▸ **Given records**
◇ ◇ ◇ ◇ ◇
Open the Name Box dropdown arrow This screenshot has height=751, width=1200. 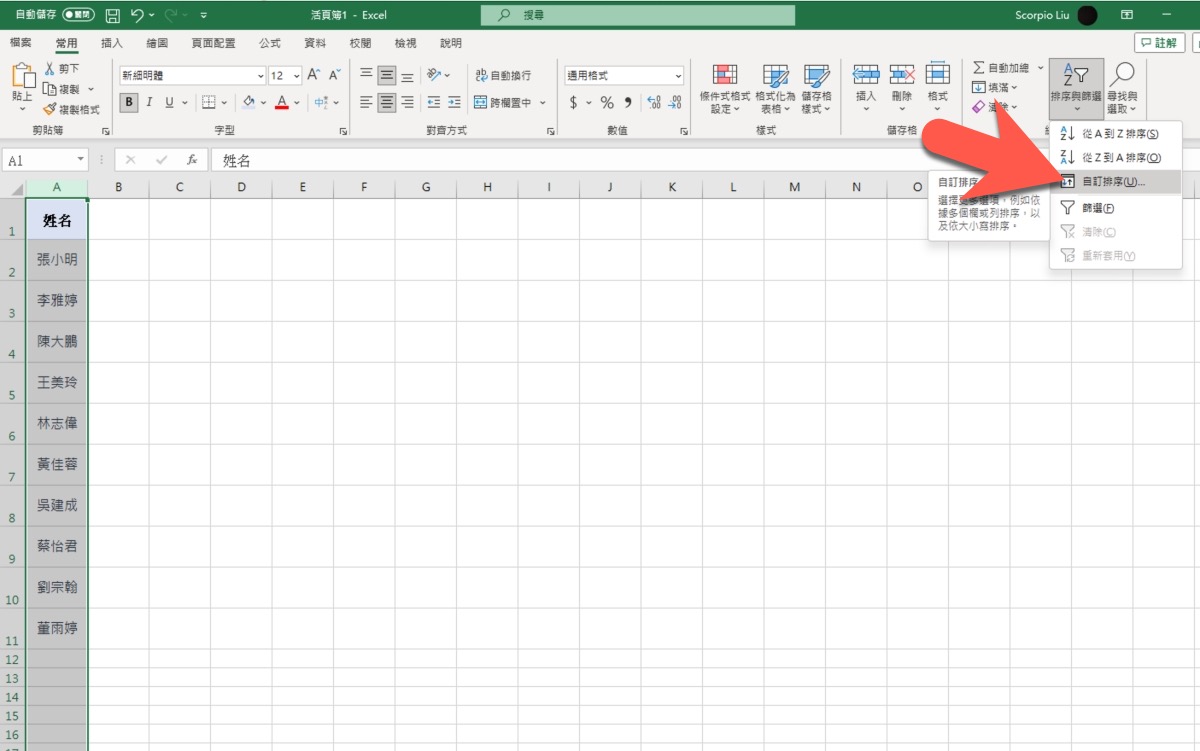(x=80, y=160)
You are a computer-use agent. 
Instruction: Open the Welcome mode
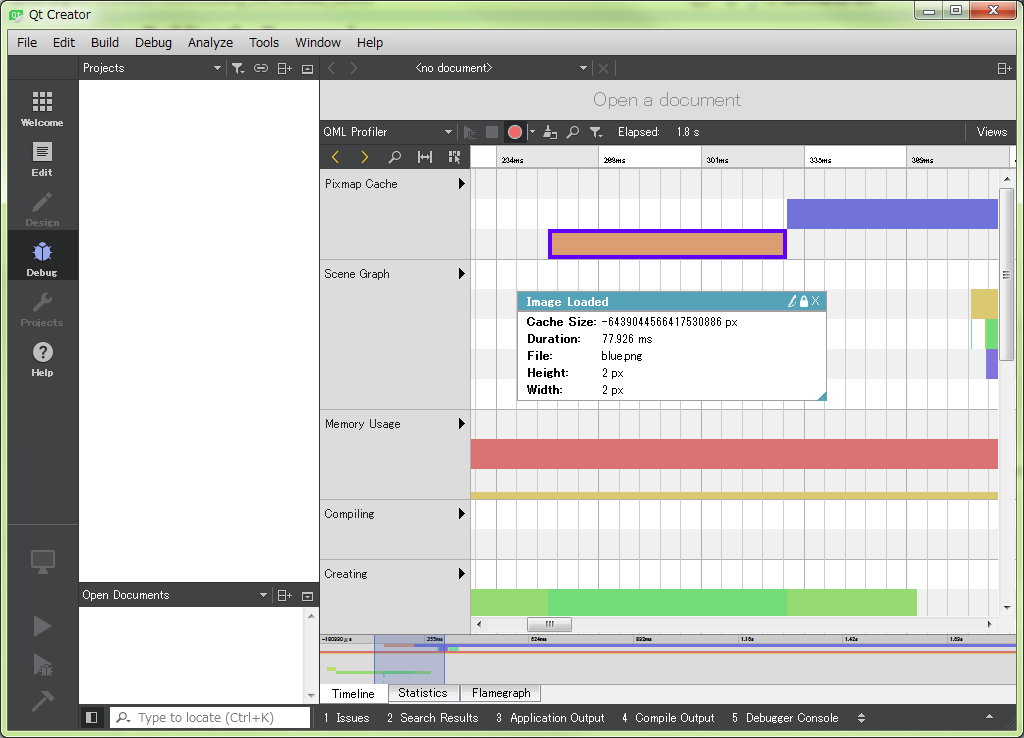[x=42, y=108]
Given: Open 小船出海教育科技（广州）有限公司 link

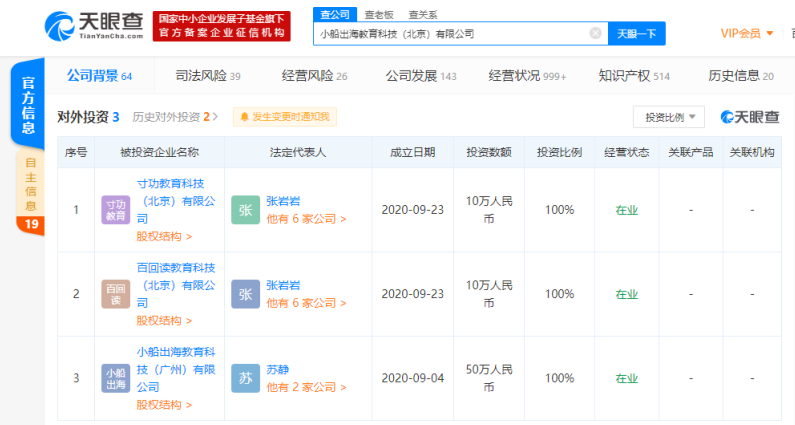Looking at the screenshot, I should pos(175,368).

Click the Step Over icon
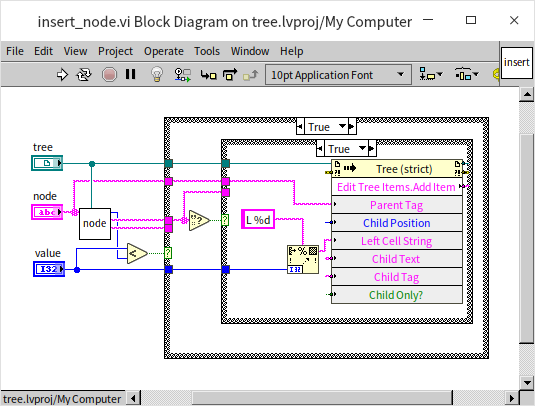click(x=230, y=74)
◇ ◇ ◇ ◇ ◇
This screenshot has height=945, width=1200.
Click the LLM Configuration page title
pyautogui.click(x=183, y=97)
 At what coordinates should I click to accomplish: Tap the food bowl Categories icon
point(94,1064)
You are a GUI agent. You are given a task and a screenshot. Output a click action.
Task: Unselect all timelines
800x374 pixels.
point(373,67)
◇ ◇ ◇ ◇ ◇
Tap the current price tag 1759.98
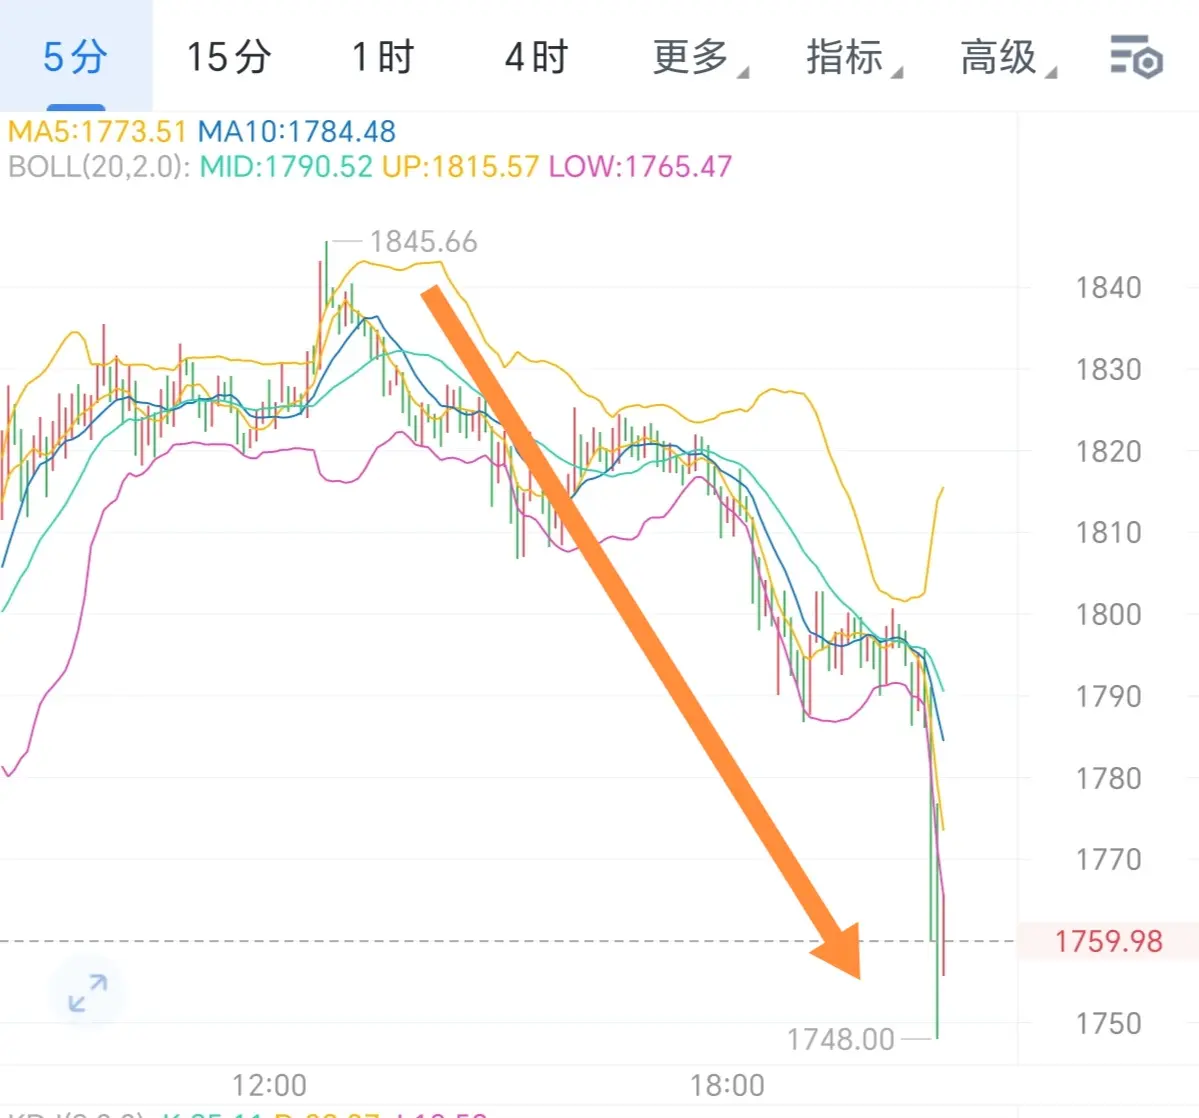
◇ ◇ ◇ ◇ ◇
▸ **Work order**
Looking over the records, find each line with the word "agent" and copy it.

▸ **Exercise output**
You are a computer-use agent. 
You are a GUI agent. You are given a task and a screenshot. Output a click action.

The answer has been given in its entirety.